One Response to “How Patients Can Assess the Quality of Their Outpatient Care”

  1. Carol Eblen

    I have read this article twice now and I think Dr. Kernisan has identified fairly and truthfully the problems that lead to “over treatment” of the elderly/disabled on Medicare that start in the outpatient setting of specialists’ incorporated offices and clinics where they can legally “self-refer” patients within their own clinics and practices — which are “for profit” organizations. .

    So often in outpatient care wherein the patient is getting outpatient radiation and chemo therapy treatments as recommended from the specialist, there is no thought by the patient to reject the recommendation of the specialist and to get a “second opinion” about the treatment from a geriatric specialist like the author of this article, Leslie Kernisan. This is unfortunate, indeed!

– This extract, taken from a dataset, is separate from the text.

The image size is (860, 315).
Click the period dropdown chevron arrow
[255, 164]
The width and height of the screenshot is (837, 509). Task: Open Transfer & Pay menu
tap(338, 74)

    It is not so much that the second opinion won’t be paid for, it is that the elderly patients have no idea that they might need a second opinion in which they might discover other options, such as the option of doing “nothing” at all and then accepting palliative care and transition to Hospice in the last six months of life –which is legal under the provisions of the 1991 Patient Self Determination Act and which may contribute to an easier and less painful and stressful death for elderly patients.

    I see that the author defends the clinicians who don’t have the time (or the inclination) to talk about the other legal option, palliative care/hospice with their elderly Medicare patients,

    I, of course, can’t defend them and don’t understand how oncologists have been getting truly informed consent for the treatment of their elderly patients with chemo and radiation in the outpatient setting UNLESS they inform their patients in keeping with their “educated” prognosis that there is another legal standard of care created and paid for by Medicare, i.e. palliative care/transition to Hospice.

    Of course, two thirds of patients in the outpatient setting believe that the treatments are curative and have NO IDEA that they are getting merely palliative care and NOT Curative Care and that the cancer/disease is going to kill them sooner or later.

    Why should these experts think that they should be paid for end-of-life conversations with elderly Medicare patients with life-threatening diseases if and when the “educated” prognosis indicates that it is highly unlikely that the patient is going to be cured.

    The Science of Prognostics has advanced in the past twenty years, especially in cancer, and is it really true that the oncologists don’t know?

    The original vision of “self determination” in the 1991 PSDA was that the states would implement laws to support the vision of the 1991 PSDA whose goals were to prevent cruel and grievous over treatment of the elderly on Medicare —–and thus save money on end-of-life costs for the elderly for Medicare and its private partners, Big Insurance, when these elderly “educated” patients would CHOOSE/ELECT to refuse life-extending/life-saving treatments to shorten their suffering into certain death.

    Elderly patients with late-stage cancers would no longer die “futilely” in expensive ICU and CCU in Acute Care hospitals and instead would die less expensively in their own homes or nursing home residences on palliative care/Hospice.

    The problem is that the experts in the outpatient setting think they have no legal duty to SEEK informed consent for palliative care/Hospice as opposed to Curative Care, both of which are reimbursed out of the people’s Medicare purse.

    This, of course, is changing as more States, like New York, California, and others pass new laws that do somewhat compel physicians to SEEK informed consent for one or the other of the two legal standards of care reimbursed by Medicare, or face fines and private law suits for over treatment and lack of informed consent, etc…for the treatment given the patient>

    The excellent Medical Futility Blog of Thaddeus M. Pope points out that the CALIFORNIA CASE HARGETT v VITAS may result in an “expanded duty” if Hargett wins his case.